I was beyond excited when I first learned about intuitive eating. I rushed out and bought Breaking Free from Emotional Eating by Geneen Roth, and I devoured it. I had never heard of this non-dieting approach before. I dived in headfirst and lost ten pounds in two months, which is about the same rate I lost weight when I was following Weight Watchers very closely. Then I hit a wall. I just couldn’t do it anymore, and I couldn’t figure out what went wrong. Wasn’t intuitive eating the solution to all of my food related problems? I have since realized where I went wrong. I was approaching intuitive eating in the same way that I have approached every diet I have ever been on.
I was using Geneen Roth's eating guidelines like a set of rules.
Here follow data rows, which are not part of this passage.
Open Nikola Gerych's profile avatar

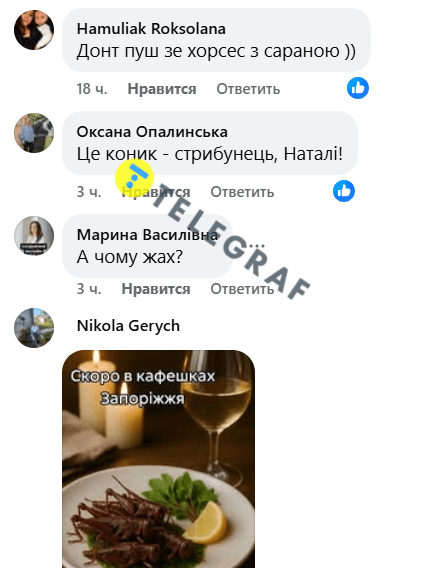pyautogui.click(x=34, y=328)
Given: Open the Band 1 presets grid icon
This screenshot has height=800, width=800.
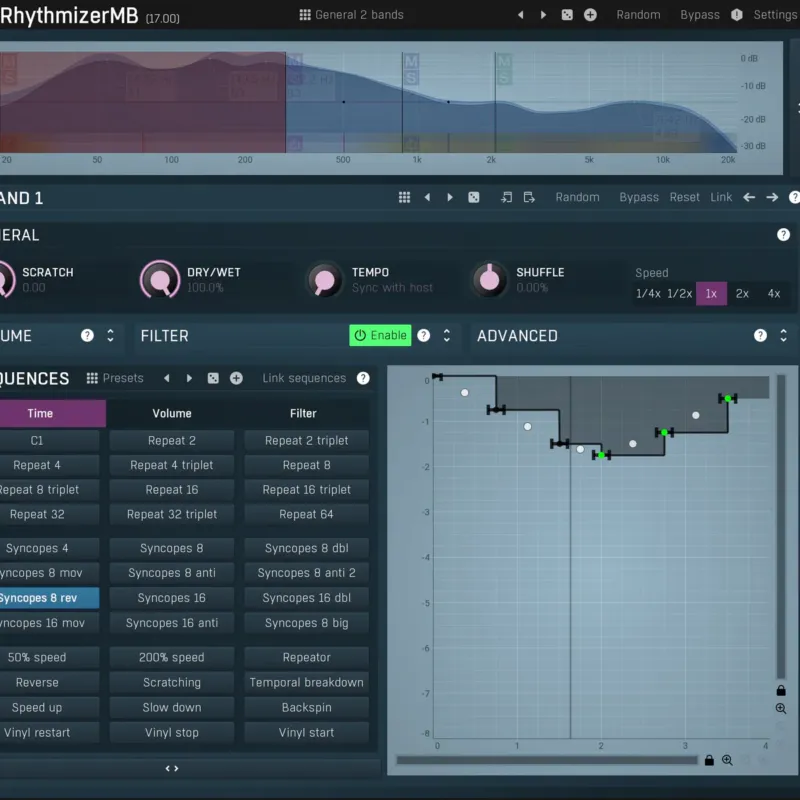Looking at the screenshot, I should pyautogui.click(x=404, y=197).
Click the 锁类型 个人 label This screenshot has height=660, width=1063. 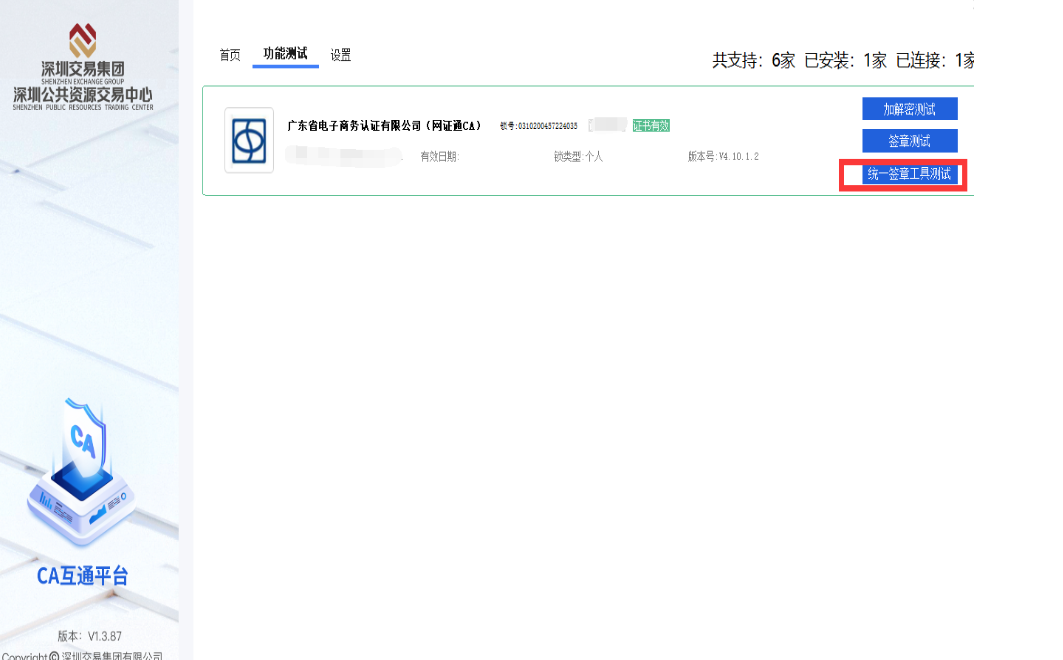pos(578,157)
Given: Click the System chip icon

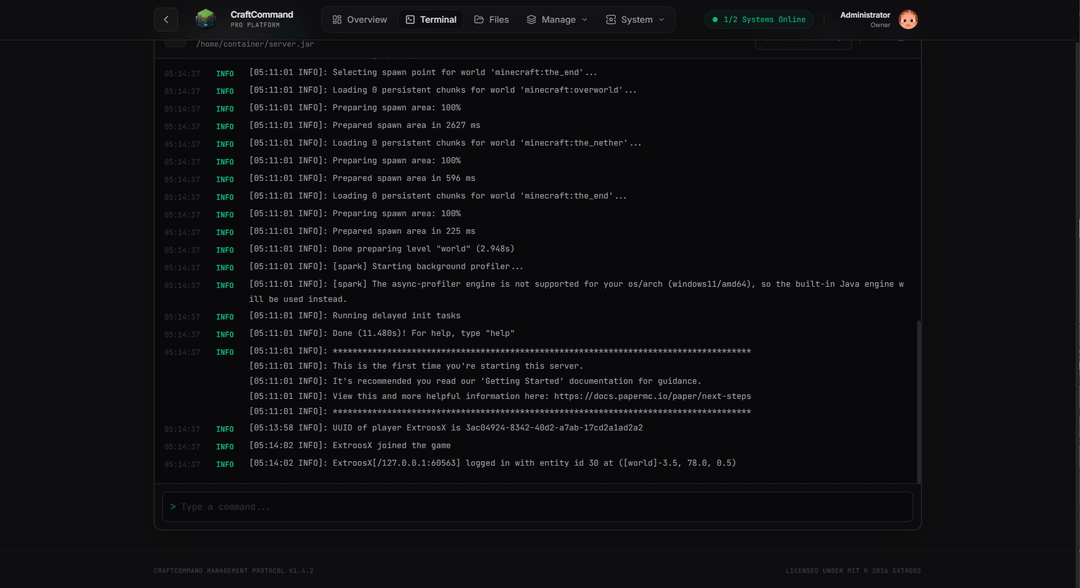Looking at the screenshot, I should (x=610, y=20).
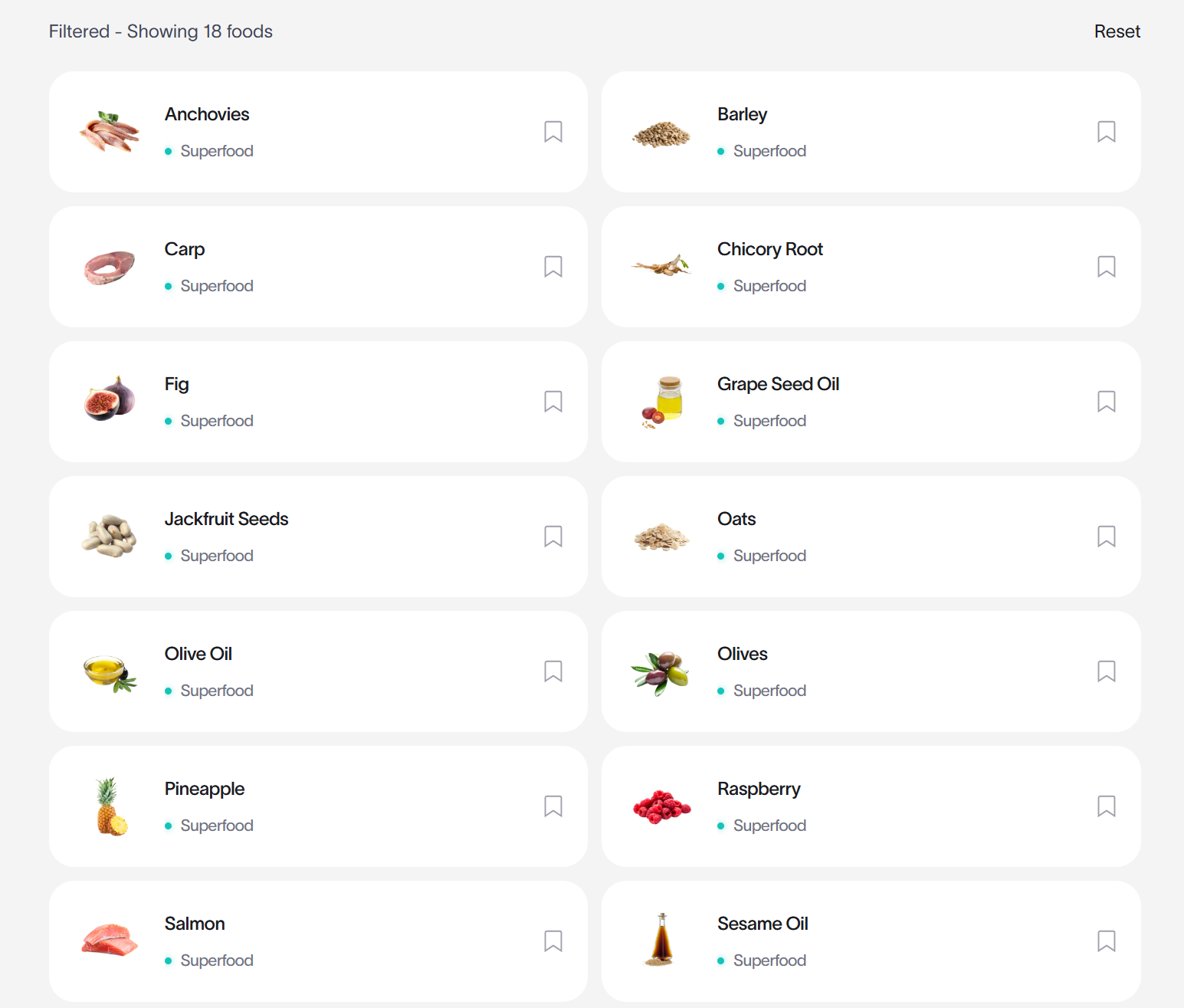The image size is (1184, 1008).
Task: Save Oats with its bookmark icon
Action: tap(1106, 537)
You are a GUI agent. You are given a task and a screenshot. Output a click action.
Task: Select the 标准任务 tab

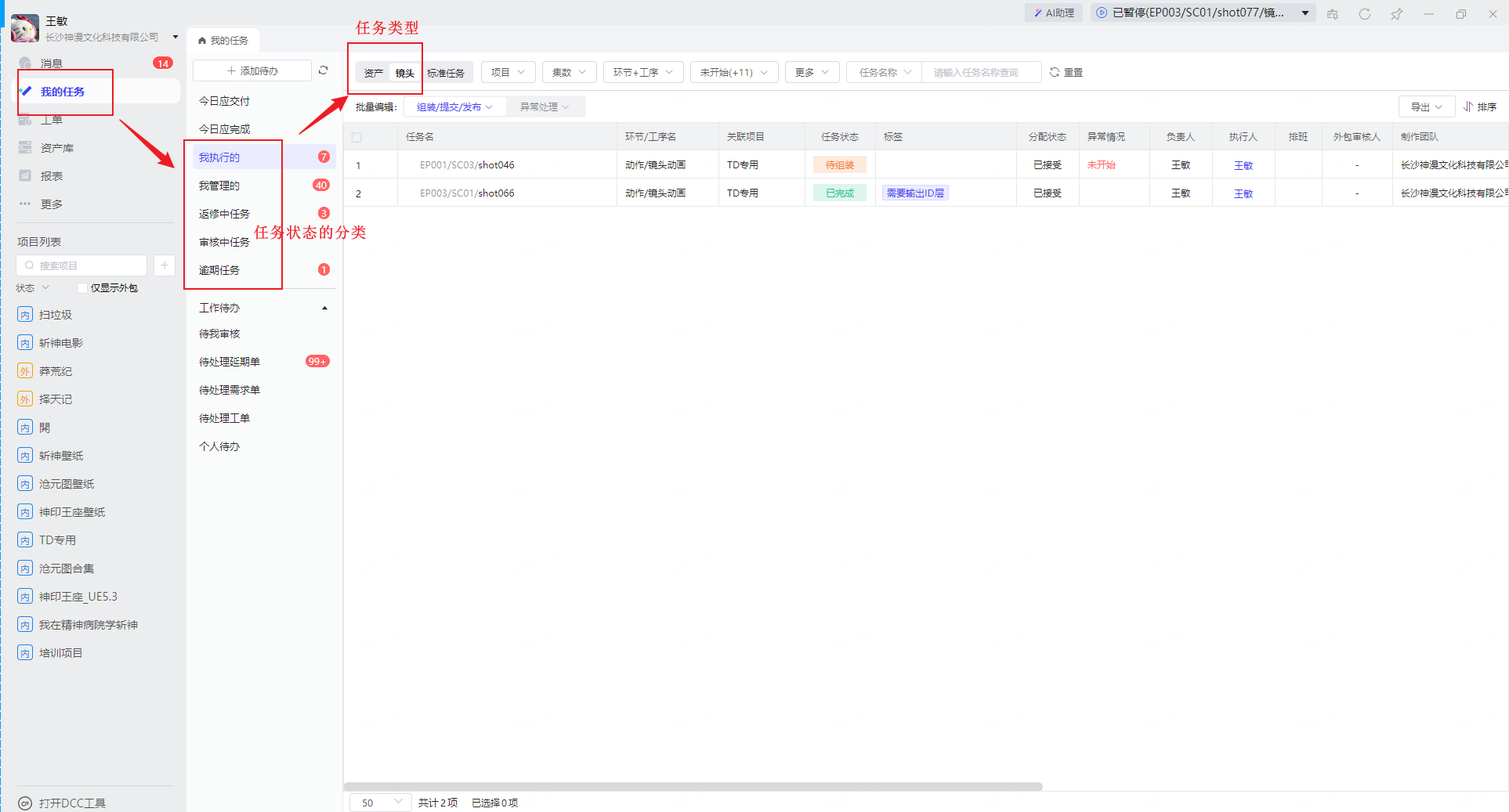(x=446, y=73)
I was religious about following them, much in the same way I had been religious about counting points when I was on Weight Watchers. I approached her hunger scale in the same way. Every time I ate, I would check in with the hunger scale every few bites. I had to make sure that I never ate past satisfaction! I had to make sure that I was eating intuitively correctly at all times because I really wanted it to work for me.
I was also very excited about intuitive eating. I still am but in a totally different way. My excitement at first was the same excitement I felt every time I started a new diet. I felt like finally I had found that magic pill. This time I was going to be able to lose the weight and keep it off forever. Incidentally, I was ignoring one very important piece of advice from Geneen Roth. I was still weighing myself almost every day. I couldn’t see the harm in it. I was losing weight! Wouldn’t weighing myself just motivate me to continue with intuitive eating?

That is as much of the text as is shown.